Diners come back time and again for its thoughtful dishes and warm welcome.
"I literally have people come in that I waited on when I was pregnant with my 16-year-old," Moulton said. Memories are made here and traditions established.
Known for years as a steak-and-potatoes house, albeit a fine one, the Pine Tavern has in the past 10 years expanded its menu to include the best of Northwest cuisine and exotic seafood, said chef Kirk Jensen, who has set the tavern's menu for the past five years.
Today, diners are as likely to order pan-seared rare ahi, herb- and spice-crusted ($20.95), as the restaurant's signature prime rib, a healthy cut of lean beef au jus served with horseradish ($21.95).
And they'll enjoy their meals in a serene dining room surrounded by knotty pine paneling and windows overlooking a park-like garden above the Deschutes River. Servers are attentive and knowledgeable about the menu and the extensive wine list, featuring plenty of Northwest vintages to match any meal.
Dinners are served with salad or soup, baked potatoes, vegetables and the Pine Tavern's homemade sourdough scones with honey butter.
Jensen said he likes to cook with Northwest-grown produce and ingredients. That means Oregon hazelnuts adorn the hazelnut crust brie appetizer, served with sliced pears and apples grown in the region ($9.50). Two cuts of beef on the menu - the prime rib and the flat iron steak - are from Oregon Country Beef, a Central Oregon ranching operation using environmentally-sound ranching practices to raise its hormone-free cattle. And a Shaniko sheep ranch produces the lamb served at the Pine Tavern as a specialty item.

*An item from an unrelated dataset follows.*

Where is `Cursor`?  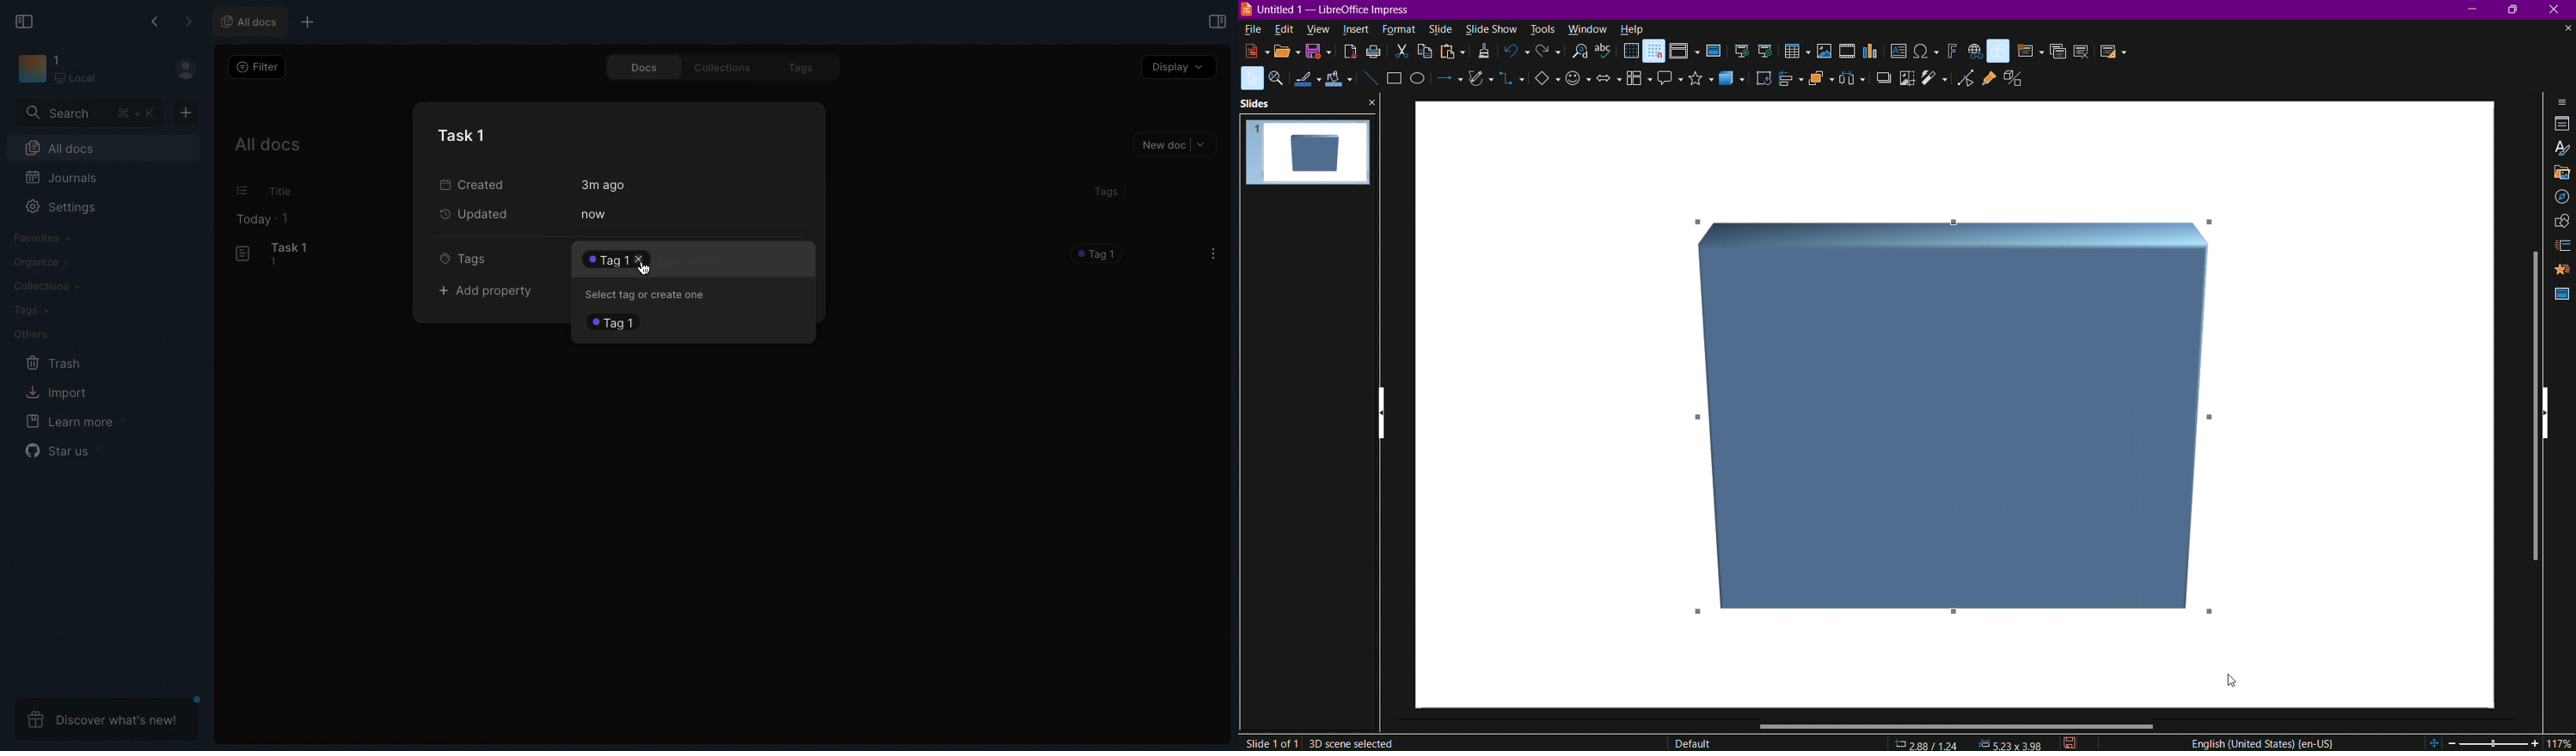 Cursor is located at coordinates (646, 266).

Buying locally means fresh food for diners, Jensen said, and an ethic that helps area farmers and ranchers.
Community-mindedness is a trait of the Pine Tavern, Moulton says. The restaurant contributes regularly to local charitable causes and believes in being a good citizen, even extending its civic responsibility to caring for the two pine trees enclosed in its dining room.
One of the trees became a victim of pine beetles in the early 1980s, Moulton said. But the other, a 300-year-old behemoth, appears to thrive in its pseudo-captivity. The vast majority of the tree lives out of doors with a nice view of the adjacent Deschutes River and Drake Park.
Many a proposal has been accepted under the trunk of that pine tree and it continues to preside over the celebrations of countless anniversaries and birthdays.
"This restaurant has touched so many people," Moulton said. "I would like to invite people in to make their own memories."